I want to buy something for 300$ but idk what to do.


thanks.|||Your available balance is the amount you'd be able to access today, so if you want to buy something for $300 you'll have to wait. There's a number of reasons for your available balance not being the same as your current balance, but the most common reasons are


- there's a hold on some of the money as they wait for it to clear (e.g. if you deposited a cheque yesterday, it make take a few days for them to make sure the person who wrote the cheque can honour the amount)


- you have a daily withdrawal limit on your account - which is what most people do have in order to prevent someone from clearing your account out in a single transaction if somehow your account was compromised.





I suggest talking to your bank to determine exactly why and what you can do to make a purchase of $300. It may just be a matter of withdrawing $200 today and $100 tomorrow, or coming into the branch with photo ID to get all $300 in one shot, or waiting for a cheque to clear.|||Current balance is everything that has been fully accounted for.

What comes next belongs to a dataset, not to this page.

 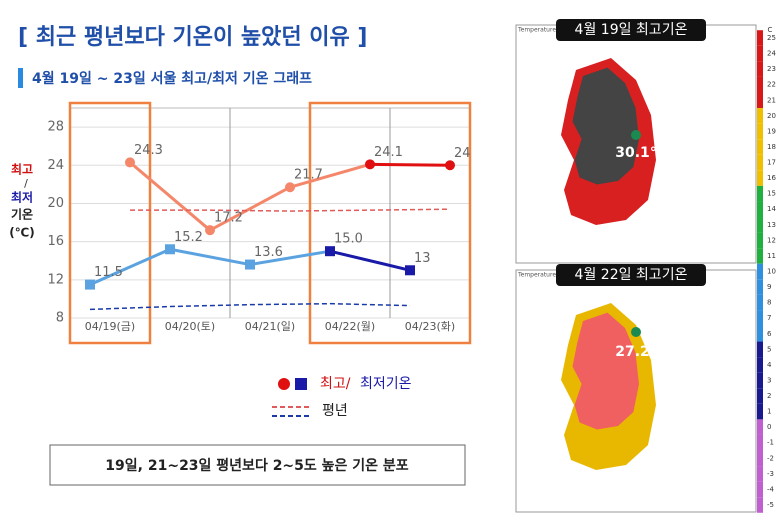 What do you see at coordinates (20, 78) in the screenshot?
I see `subtitle-bar` at bounding box center [20, 78].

Available balance might include deduction of pending checks or debit charges that they are aware of, but might not include deposits that have not cleared yet. It would not include recent checks or charges that they are totally unaware of yet.





Some banks will make part of a deposit (like $100) immediately available in your available balance, and the rest when the check clears.





You would have to look at more details of your account on-line to see what pending charges are going to deduct from the $800 or uncleared deposit might add to the $200.